Envoyé par GrandGourou
L'artisan que j'ai rencontré admet sans concession que la monomur ne peut rivaliser avec une iso ext en terme de résistance thermique. Mais pour lui, la capacité d'une monomur à gérer l'hygrométrie à l'interieur de la maison est capitale pour le confort ... en outre, il affirme qu'une monomur posée par un spécialiste ne revient pas plus cher qu'une maçonnerie classique + isolation, en raison du gain de temps et de main d'oeuvre . Et moins cher qu'une iso exterieure, sauf bien sûr en auto-construction ...
Edit : je tiens à préciser que je ne suis pas du tout un spécialiste, je ne fais que rapporter des propos ( qui me semblent quand même plutôt convaincants )
Je suis assez d'accord avec cet artisan : le monomur rivalise avec parpaing+iso int+placo en terme de coût, et est meilleure d'un strict point de vue thermique (en 37).

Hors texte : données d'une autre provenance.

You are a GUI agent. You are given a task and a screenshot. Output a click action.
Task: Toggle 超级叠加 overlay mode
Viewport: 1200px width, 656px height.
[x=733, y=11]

Pour l'aspect hygrothermique, vrai aussi, à condition d'employer des revêtements non-bloquants. (exit les peintures glycero, le papier peint lessivable et les enduits extérieurs ciment)
Petit problème cependant : pour avoir une paroi digne de ce nom, il faut tabler sur un R=4 au minimum. La monomur, c'est 2.5 (2.7 théorique, mais si on compense les faiblesses dues aux raidisseurs...) Tout dépend donc des objectifs qu'on se fixe. Pour la RT2005, ça passe juste, c'est tout, pour une construction climatique basse énergie, c'est beaucoup trop faible, à part peut-être sur la côte d'azur.